- Provided entries
>>>
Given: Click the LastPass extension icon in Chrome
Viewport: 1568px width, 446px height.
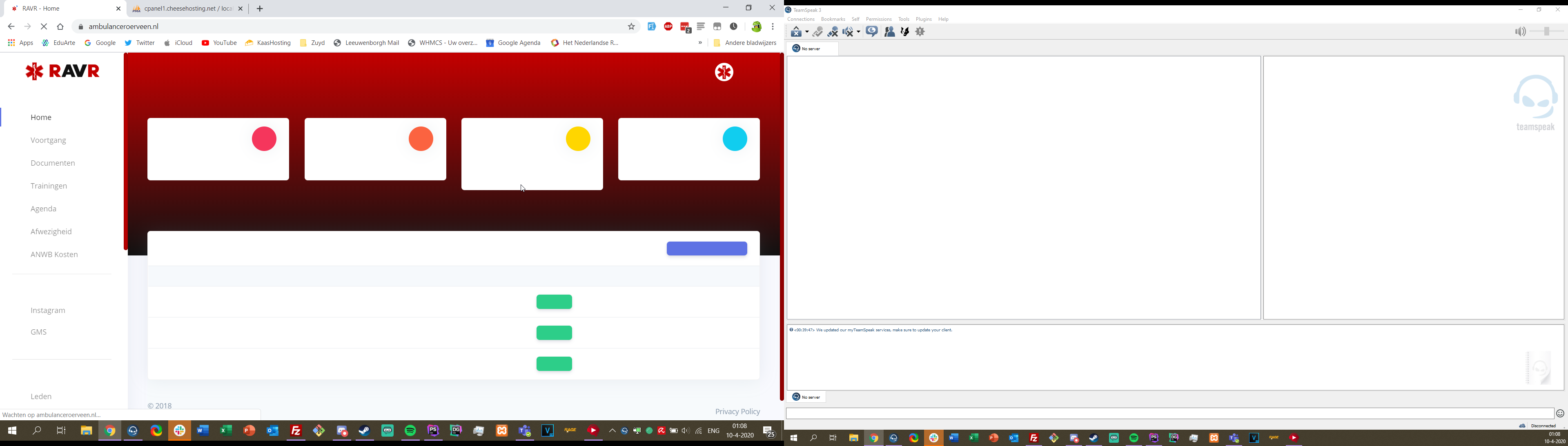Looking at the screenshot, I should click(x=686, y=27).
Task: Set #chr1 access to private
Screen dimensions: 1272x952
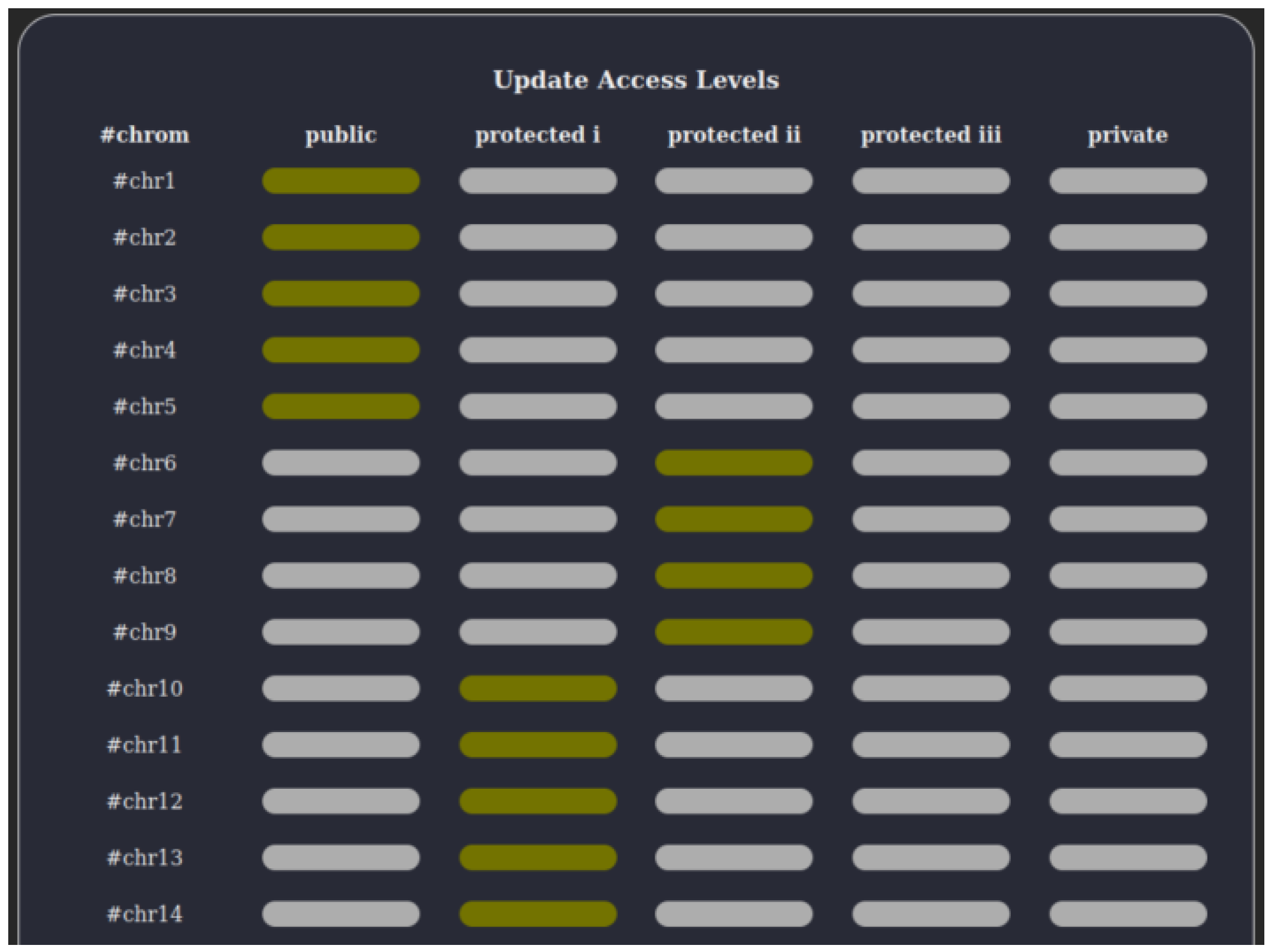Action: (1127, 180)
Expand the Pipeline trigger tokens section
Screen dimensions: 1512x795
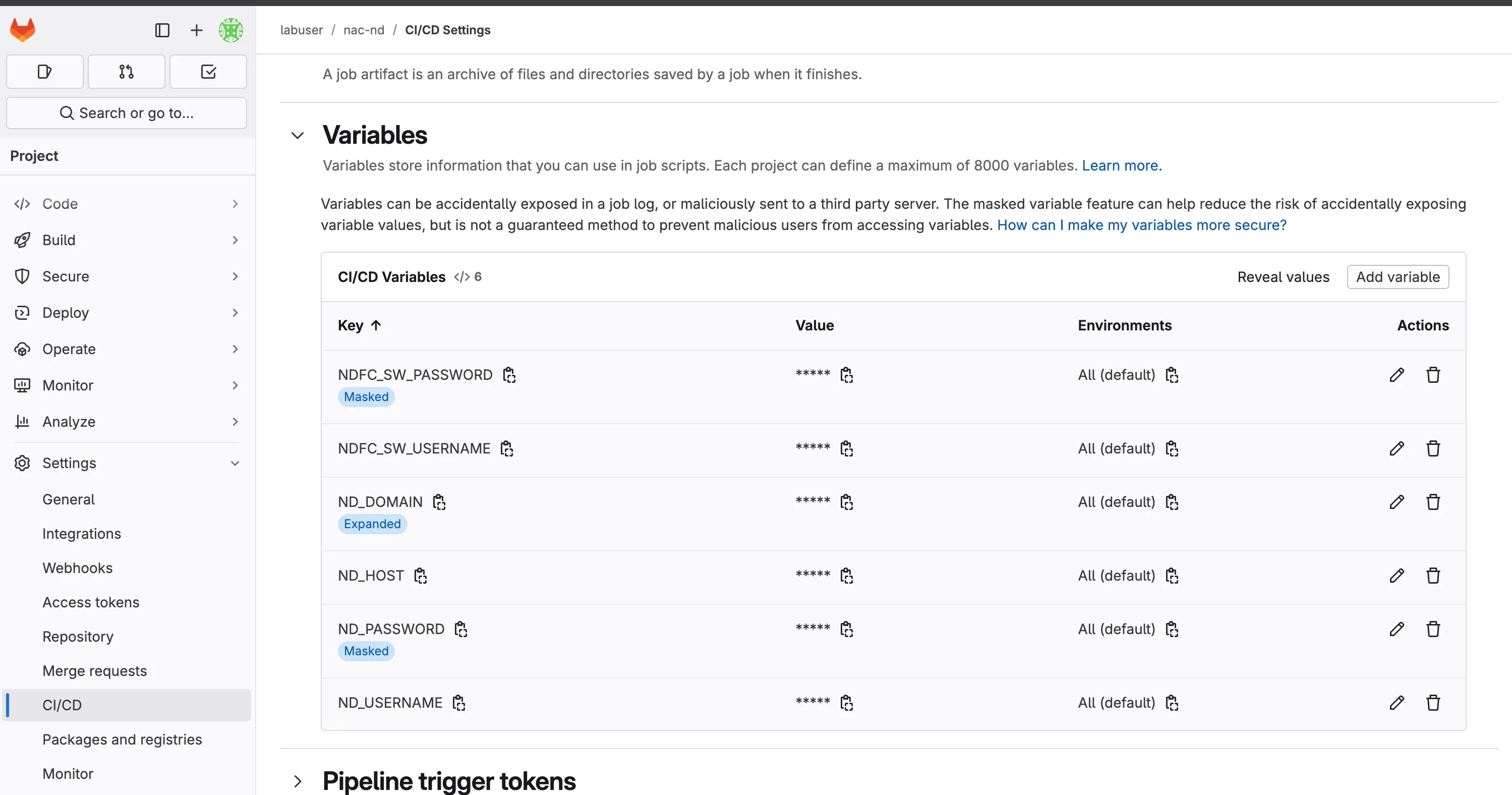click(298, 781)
<<<
- Your instructions
Each line from the one holding "Expand the Pipeline trigger tokens section" through the end of the listing is to be output exactly, both ends included, with no other lines and the pictures left out.

- Response
Expand the Pipeline trigger tokens section
Screen dimensions: 1512x795
click(298, 781)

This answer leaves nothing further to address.